TENÍA QUE DECIRLO

           237 Desde hace algunos días estaba intentando sentarme a escribir un rato sobre libros que leo, no piensen que hago crítica literaria, sólo leo y cuento lo que de esas lecturas extraigo, pero hace algo más de quince días se convocó una huelga, otras más, para rechazar en la calle la nueva reforma/contrarreforma del ministro Wert, y como es costumbre me sumé a la misma. No está escrito en ningún lado, pero en cada ocasión que se atenta contra la enseñanza pública o me meten la mano en el bolsillo para depauperar más, si cabe, mi salario allí estoy yo, de esta manera contribuyo con la consiguiente deducción a la apertura de los colegios en verano, la “inmersión en inglés” prometida, aunque no se sustituya a los profesores de baja, curiosamente de inglés.

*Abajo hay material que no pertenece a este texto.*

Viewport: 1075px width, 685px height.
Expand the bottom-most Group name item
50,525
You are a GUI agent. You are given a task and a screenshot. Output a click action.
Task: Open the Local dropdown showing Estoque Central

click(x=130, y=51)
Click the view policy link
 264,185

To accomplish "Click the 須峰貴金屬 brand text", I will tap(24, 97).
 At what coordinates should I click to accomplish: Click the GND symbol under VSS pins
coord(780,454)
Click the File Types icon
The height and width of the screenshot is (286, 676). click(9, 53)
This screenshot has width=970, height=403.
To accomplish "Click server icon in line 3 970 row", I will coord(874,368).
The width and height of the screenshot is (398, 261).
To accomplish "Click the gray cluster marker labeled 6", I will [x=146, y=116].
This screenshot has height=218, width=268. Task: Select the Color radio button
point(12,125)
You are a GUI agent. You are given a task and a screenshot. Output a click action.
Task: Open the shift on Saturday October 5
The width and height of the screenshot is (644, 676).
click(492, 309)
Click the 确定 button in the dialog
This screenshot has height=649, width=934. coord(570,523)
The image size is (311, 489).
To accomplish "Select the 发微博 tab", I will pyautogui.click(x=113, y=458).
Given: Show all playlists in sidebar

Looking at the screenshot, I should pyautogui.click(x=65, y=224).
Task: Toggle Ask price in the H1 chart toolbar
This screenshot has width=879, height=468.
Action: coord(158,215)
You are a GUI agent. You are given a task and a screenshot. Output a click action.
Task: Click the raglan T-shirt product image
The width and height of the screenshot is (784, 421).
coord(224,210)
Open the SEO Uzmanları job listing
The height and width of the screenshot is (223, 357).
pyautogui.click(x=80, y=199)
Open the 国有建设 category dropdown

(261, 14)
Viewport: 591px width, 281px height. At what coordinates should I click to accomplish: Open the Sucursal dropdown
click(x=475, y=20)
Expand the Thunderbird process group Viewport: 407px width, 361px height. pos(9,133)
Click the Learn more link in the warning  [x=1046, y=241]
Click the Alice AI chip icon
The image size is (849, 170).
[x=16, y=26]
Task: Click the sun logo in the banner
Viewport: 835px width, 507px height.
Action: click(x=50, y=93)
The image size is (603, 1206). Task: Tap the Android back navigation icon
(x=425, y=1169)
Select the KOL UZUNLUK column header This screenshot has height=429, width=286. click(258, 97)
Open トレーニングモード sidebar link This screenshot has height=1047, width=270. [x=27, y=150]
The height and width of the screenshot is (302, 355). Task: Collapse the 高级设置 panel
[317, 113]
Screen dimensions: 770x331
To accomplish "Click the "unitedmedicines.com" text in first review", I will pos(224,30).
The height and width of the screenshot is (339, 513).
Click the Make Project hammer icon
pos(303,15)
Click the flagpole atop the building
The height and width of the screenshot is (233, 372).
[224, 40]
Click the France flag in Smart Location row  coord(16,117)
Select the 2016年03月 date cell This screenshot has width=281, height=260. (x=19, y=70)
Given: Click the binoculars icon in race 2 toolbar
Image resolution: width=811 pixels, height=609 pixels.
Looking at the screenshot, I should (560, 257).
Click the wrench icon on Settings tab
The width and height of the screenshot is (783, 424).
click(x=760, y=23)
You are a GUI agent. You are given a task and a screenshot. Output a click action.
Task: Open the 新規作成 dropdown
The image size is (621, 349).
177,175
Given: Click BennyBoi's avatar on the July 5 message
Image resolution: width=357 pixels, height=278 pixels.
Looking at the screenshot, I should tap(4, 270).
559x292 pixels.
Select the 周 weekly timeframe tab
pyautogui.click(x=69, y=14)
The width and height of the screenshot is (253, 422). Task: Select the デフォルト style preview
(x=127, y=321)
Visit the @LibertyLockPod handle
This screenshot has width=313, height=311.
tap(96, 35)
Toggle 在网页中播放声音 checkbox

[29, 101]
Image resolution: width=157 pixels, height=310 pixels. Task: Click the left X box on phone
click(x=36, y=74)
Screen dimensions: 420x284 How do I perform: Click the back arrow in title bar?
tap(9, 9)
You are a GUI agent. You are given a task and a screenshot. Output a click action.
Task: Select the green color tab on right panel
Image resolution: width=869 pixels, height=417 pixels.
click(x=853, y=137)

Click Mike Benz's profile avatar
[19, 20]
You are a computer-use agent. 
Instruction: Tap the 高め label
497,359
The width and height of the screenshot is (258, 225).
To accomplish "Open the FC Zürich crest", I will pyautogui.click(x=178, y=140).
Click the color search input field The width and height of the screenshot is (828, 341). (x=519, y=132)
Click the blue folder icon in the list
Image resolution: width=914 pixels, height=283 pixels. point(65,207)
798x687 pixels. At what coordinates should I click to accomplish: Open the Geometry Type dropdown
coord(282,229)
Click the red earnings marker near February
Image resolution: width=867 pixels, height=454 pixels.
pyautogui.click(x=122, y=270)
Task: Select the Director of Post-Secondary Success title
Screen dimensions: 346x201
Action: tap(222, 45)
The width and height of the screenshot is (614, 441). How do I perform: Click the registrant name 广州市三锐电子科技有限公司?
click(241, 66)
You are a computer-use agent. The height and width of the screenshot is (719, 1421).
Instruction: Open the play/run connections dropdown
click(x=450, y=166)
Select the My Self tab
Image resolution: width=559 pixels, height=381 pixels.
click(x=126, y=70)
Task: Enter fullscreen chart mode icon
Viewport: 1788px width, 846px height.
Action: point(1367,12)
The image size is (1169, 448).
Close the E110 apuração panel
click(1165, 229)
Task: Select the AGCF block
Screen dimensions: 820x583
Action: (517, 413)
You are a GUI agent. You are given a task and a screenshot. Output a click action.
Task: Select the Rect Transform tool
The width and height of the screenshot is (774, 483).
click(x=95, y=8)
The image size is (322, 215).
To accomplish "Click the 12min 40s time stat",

            Con poco ánimo me fui a Weyler, allí arrancaba la manifestación, para ver las caras de siempre, con más arrugas, más michelines y canas, pero casi los mismos, salvo los que han sacado pasaporte para el más allá. Algún jubilado había, pero escasos en número. En fin, lo dicho allí de nuevo, pocos, pero no cobardes, aunque antes me fui a la presentación del nuevo libro de Miguel Ángel Aguilar, España contra pronóstico, Aguilar, 2013 en el Parlamento de Canarias. Este acto acabó con mis esperanzas porque la patética presentación de Antonio Castro Cordobez me llevó a la conclusión de que debo querer más a mi perro, que no tengo.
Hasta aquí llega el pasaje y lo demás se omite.